You can get the gradients from a tensor by

tensor.grad

For the skip connections, I’d try adding between a Linear or Conv3d keeping the size identical with padding and a relu activation and batchnorm. Highway Networks are an option, too.

But it seems you have an issue elsewhere. I notice your targets are under the variable “labels”. So why are you using MSELoss? If this is a classification problem, shouldn’t you be using CrossEntropyLoss or BCELoss?

https://pytorch.org/docs/stable/generated/torch.nn.CrossEntropyLoss.html

1 Like

Nevermind, I see the “heatmaps” reference now. So you’re wanting the NN to replicate the heatmap from something like an MRI. Correct? Why are the number of features out equal to 17?
That seems a little odd. A heatmap should have just one channel.

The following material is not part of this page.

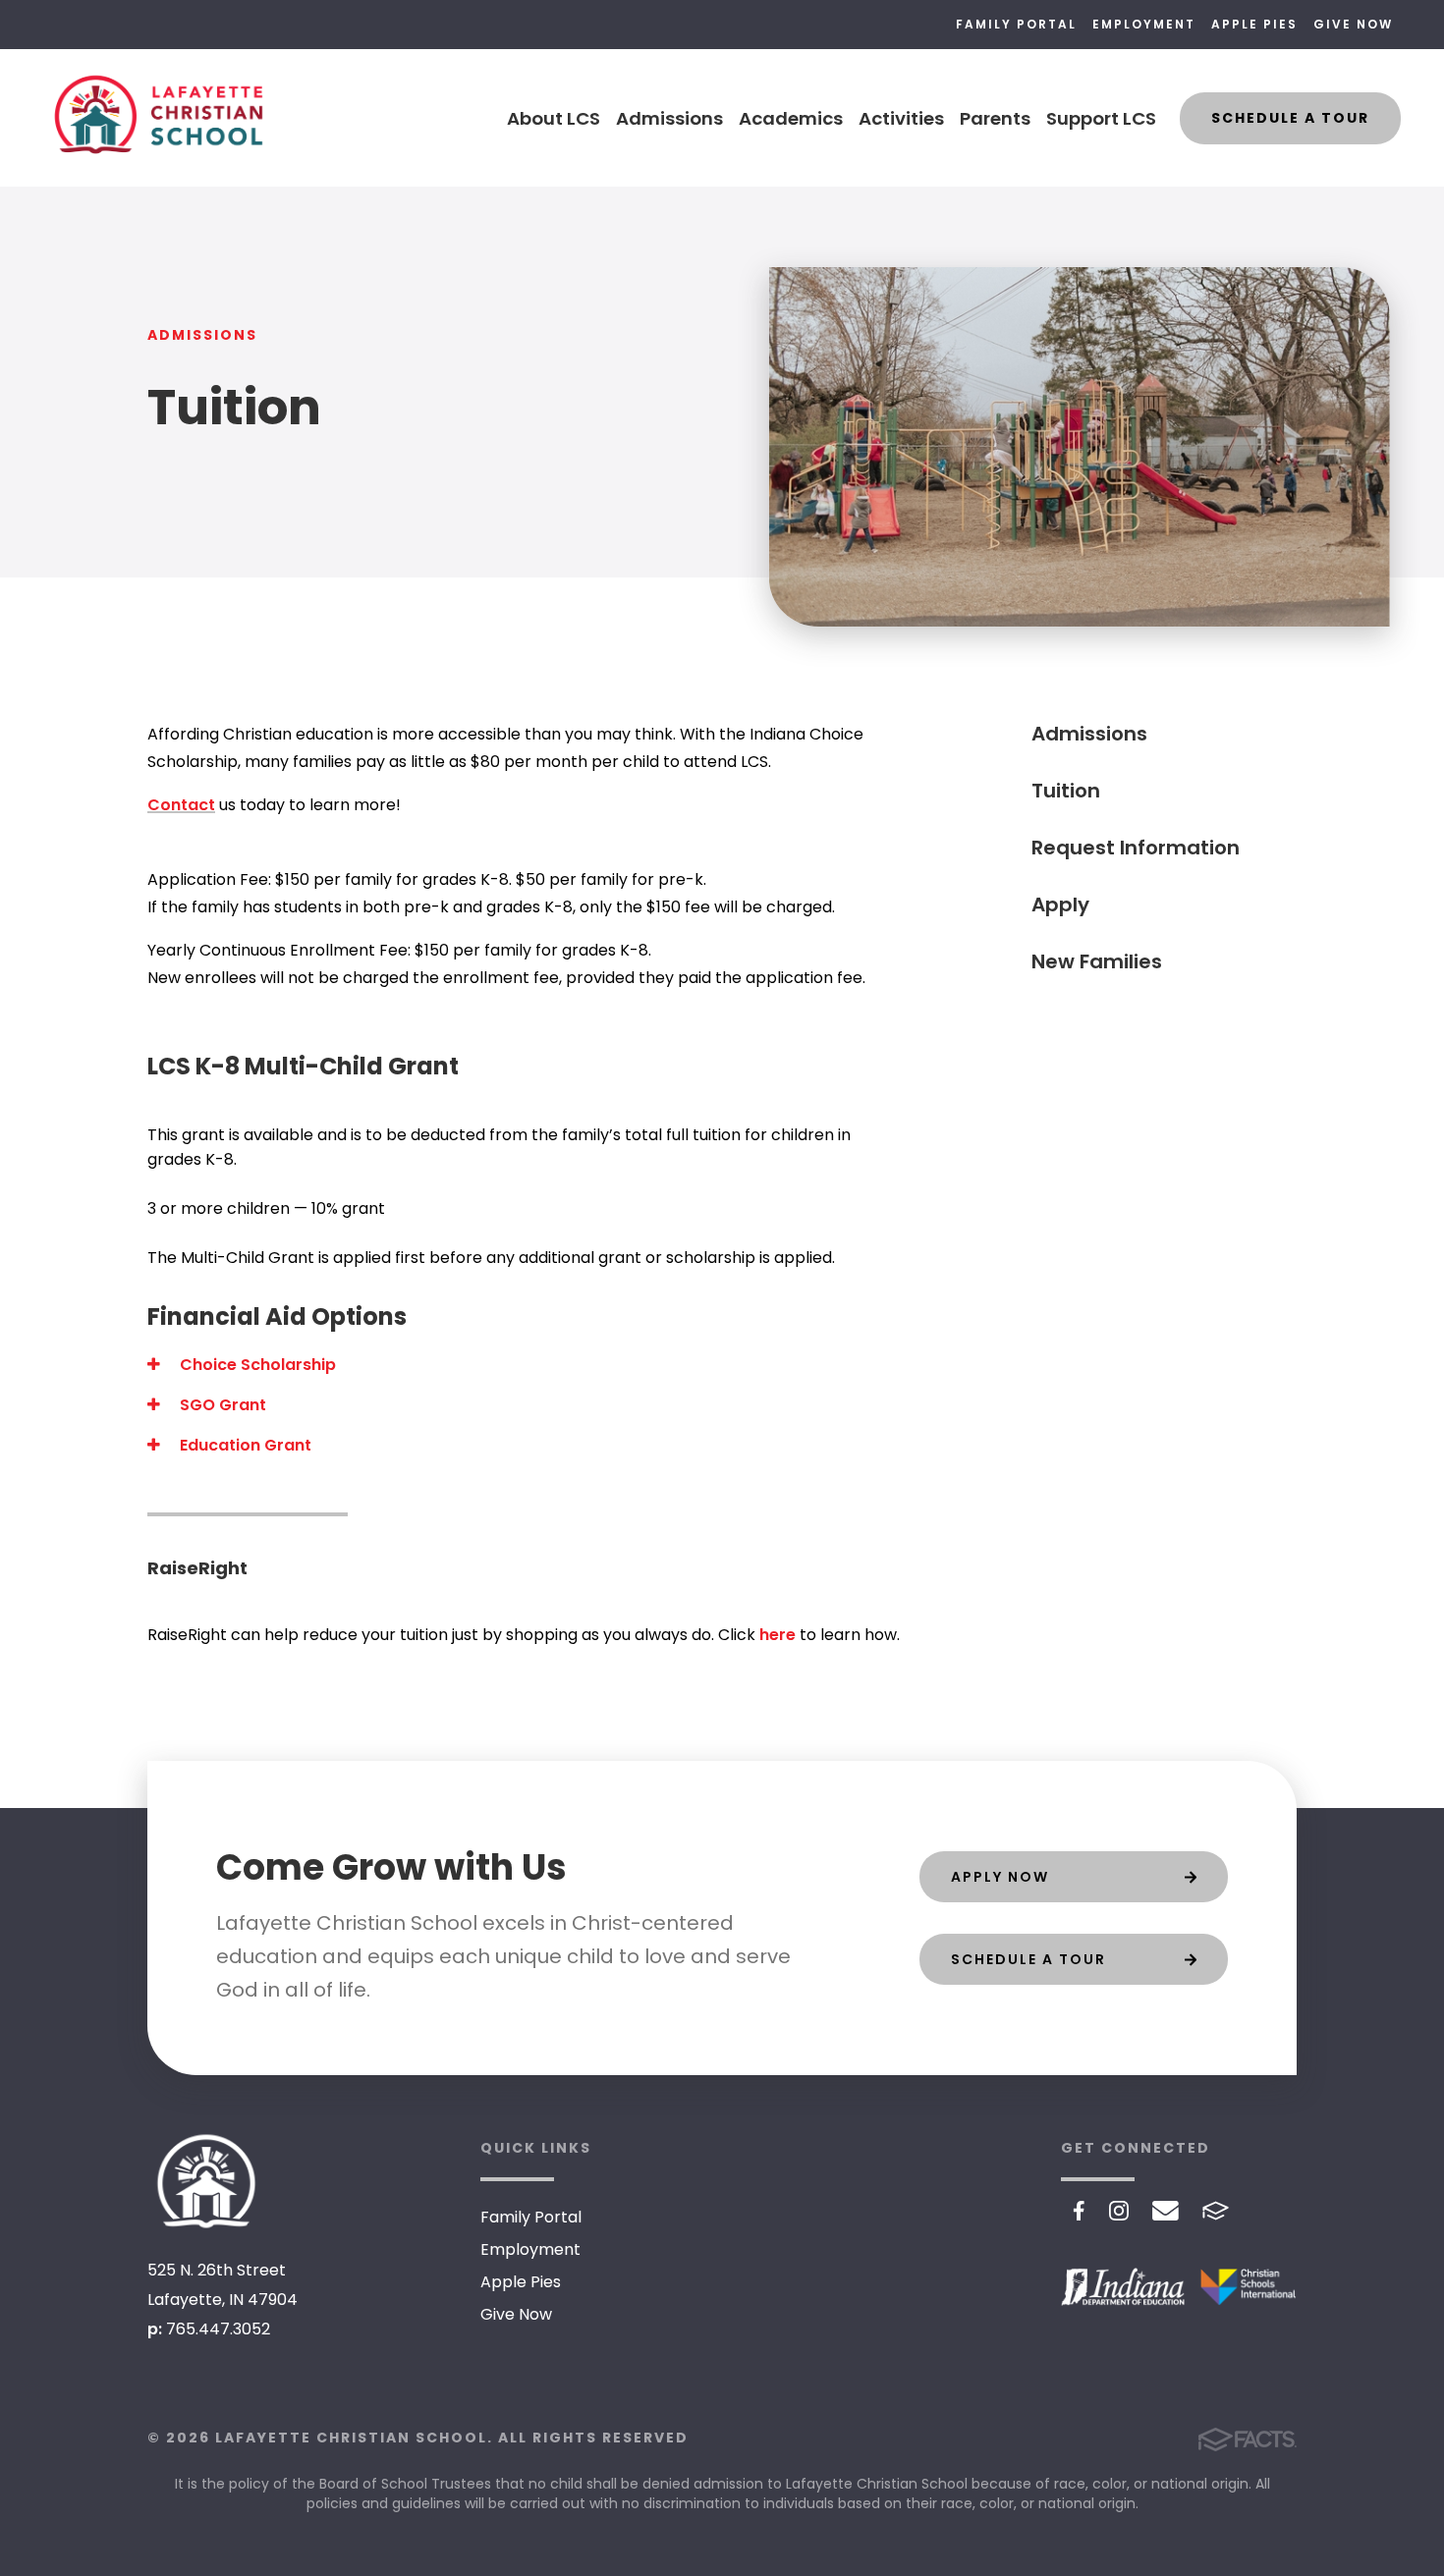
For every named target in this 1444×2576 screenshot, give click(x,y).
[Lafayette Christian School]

I have a heatmap for each joint, 17 in total that’s why 17 channels. I want to be able to compare 17 channels for each joint from the networks prediction to the target/label for a pose estimation task.

1 Like

Since it’s a 3d mapping of a heatmap, the loss could be “low” simply due to much of the space being zeroes. As dimensionality increases, so does empty space.

As such, the mean loss will be lower.

But generally pose estimation models using heatmaps are trained this way. I woul suspect that the network is too deep and has very little data to learn from.